Witnesses were able to see prison officials inject a lethal drug into a condemned inmate for the first time in Arizona history Wednesday, when the state executed its fourth prisoner of the year. With about ten of the victim’s family members present, forty-nine-year-old Samuel Villegas Lopez was executed at the state prison in Florence, three days before his 50th birthday. Lopez was on death row for the brutal rape and killing of a 59-year-old Phoenix woman in 1986. Of the 126 inmates on Arizona’s death row, only five had been there longer than Lopez. Until his execution, news media and victims’ family members entered the death chamber at the state prison after the inmate had been injected and covered with a sheet up to his chest or neck. Arizona opened the execution process after a federal judge recently sided with The Associated Press and other news organizations to allow witnesses full viewing access to lethal injections.
Lopez has lost a number of last-minute efforts to avoid the death penalty, including a request with the Arizona Supreme Court to delay his execution until Arizona has a new governor, arguing Gov. Jan Brewer and the state’s clemency board were prejudiced against him. His final appeal was denied late Thursday by the U.S. Supreme Court clearing the way for this morning’s execution.
Lopez was convicted in 1987 of brutally raping and murdering Estefana Holmes in her Phoenix apartment. On Friday, the Arizona Supreme Court also denied a stay, and Arizona’s Board of Executive Clemency denied a commutation bid. His execution made history in that it was the first in which witnesses were able to watch, via closed-circuit TV, the insertion of the catheters that deliver the fatal drug pentobarbital. Previously, witnesses only saw the prisoner after the catheters had been inserted.

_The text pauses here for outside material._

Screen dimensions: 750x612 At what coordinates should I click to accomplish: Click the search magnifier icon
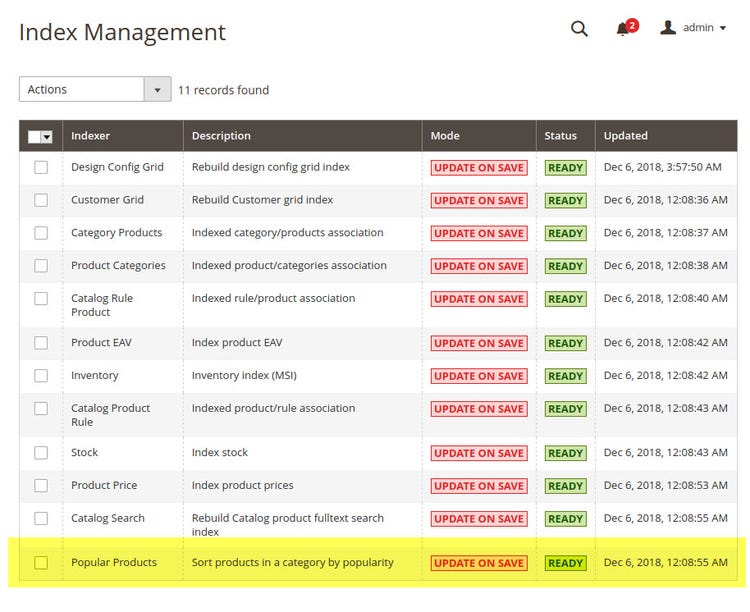tap(579, 29)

Attorneys for inmates in prior executions condemned the practice of inserting catheters into the prisoners’ groins. Officials said the executioners had found it difficult to find suitable veins in the arms and legs. Now witnesses can see the actual injection, something that defense attorneys sought in an effort to ensure inmates don’t experience any unnecessary pain.
Nearly a dozen of Holmes’ family members pleaded with board members to allow the execution to proceed, describing how her murder left them incapacitated by grief.